__REQUIRED WORK__:
Can you copy the records below verbatim, from the very first line through the line containing "pyautogui.click(x=350, y=18)", including both of those lines and nothing past them?

-- BEGIN SOURCE MATERIAL --

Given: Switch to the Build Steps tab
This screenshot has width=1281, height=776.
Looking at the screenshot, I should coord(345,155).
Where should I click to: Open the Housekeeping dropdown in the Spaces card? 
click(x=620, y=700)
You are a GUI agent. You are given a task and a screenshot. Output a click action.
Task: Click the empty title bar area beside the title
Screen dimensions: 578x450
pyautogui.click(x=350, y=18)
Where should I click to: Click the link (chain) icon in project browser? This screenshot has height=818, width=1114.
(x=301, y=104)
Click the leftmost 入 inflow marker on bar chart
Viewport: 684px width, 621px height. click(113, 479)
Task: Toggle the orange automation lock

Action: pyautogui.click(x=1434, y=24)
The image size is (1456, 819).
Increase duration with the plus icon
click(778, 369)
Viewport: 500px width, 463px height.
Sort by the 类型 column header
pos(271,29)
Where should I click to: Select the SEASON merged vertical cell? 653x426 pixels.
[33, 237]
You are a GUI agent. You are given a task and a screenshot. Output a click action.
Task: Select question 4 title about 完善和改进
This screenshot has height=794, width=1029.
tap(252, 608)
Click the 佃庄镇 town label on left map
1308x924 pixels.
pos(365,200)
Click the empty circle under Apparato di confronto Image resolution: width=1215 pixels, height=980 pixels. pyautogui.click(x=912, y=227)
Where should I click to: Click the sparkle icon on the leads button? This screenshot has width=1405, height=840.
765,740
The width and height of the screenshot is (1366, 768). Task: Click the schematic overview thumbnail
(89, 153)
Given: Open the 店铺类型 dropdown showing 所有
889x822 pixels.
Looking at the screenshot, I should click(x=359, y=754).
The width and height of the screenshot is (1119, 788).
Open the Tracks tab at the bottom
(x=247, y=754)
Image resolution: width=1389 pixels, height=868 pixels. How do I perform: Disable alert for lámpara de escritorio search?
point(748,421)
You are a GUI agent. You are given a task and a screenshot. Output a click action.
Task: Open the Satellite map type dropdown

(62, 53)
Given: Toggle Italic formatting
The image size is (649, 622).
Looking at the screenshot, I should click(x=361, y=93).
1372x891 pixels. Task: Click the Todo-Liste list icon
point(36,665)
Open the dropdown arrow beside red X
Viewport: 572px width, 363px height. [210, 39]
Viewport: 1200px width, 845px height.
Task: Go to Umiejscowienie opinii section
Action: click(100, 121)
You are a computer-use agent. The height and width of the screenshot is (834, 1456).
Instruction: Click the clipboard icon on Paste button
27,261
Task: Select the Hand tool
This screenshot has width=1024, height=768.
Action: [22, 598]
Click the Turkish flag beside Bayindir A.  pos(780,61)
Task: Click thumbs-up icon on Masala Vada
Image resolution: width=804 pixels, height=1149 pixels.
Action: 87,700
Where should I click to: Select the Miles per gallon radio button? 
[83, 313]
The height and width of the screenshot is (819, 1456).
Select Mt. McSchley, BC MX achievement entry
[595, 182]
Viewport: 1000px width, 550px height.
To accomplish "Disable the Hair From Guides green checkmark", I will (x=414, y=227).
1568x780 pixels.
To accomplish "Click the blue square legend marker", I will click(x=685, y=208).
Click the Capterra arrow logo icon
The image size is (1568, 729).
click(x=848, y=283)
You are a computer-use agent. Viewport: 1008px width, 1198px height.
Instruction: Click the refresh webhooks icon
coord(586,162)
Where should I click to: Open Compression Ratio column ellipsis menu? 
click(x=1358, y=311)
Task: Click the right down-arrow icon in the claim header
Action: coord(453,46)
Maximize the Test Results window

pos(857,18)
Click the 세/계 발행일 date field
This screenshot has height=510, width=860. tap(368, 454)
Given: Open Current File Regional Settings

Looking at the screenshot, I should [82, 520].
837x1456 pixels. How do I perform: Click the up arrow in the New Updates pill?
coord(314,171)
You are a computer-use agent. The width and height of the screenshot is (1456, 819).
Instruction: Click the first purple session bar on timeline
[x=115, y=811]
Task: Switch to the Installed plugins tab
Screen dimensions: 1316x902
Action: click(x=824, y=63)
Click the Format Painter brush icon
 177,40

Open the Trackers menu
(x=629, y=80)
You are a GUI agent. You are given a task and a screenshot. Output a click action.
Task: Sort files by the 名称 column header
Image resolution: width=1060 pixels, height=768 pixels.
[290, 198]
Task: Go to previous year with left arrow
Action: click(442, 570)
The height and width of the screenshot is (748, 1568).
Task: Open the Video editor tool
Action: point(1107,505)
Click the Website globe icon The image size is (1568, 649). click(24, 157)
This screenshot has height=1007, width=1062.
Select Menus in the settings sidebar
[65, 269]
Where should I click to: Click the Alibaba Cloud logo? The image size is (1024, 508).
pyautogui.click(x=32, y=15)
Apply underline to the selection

-- END SOURCE MATERIAL --

__THE RESPONSE__:
Given: Switch to the Build Steps tab
This screenshot has width=1281, height=776.
Looking at the screenshot, I should coord(345,155).
Where should I click to: Open the Housekeeping dropdown in the Spaces card? 
click(x=620, y=700)
You are a GUI agent. You are given a task and a screenshot. Output a click action.
Task: Click the empty title bar area beside the title
Screen dimensions: 578x450
pyautogui.click(x=350, y=18)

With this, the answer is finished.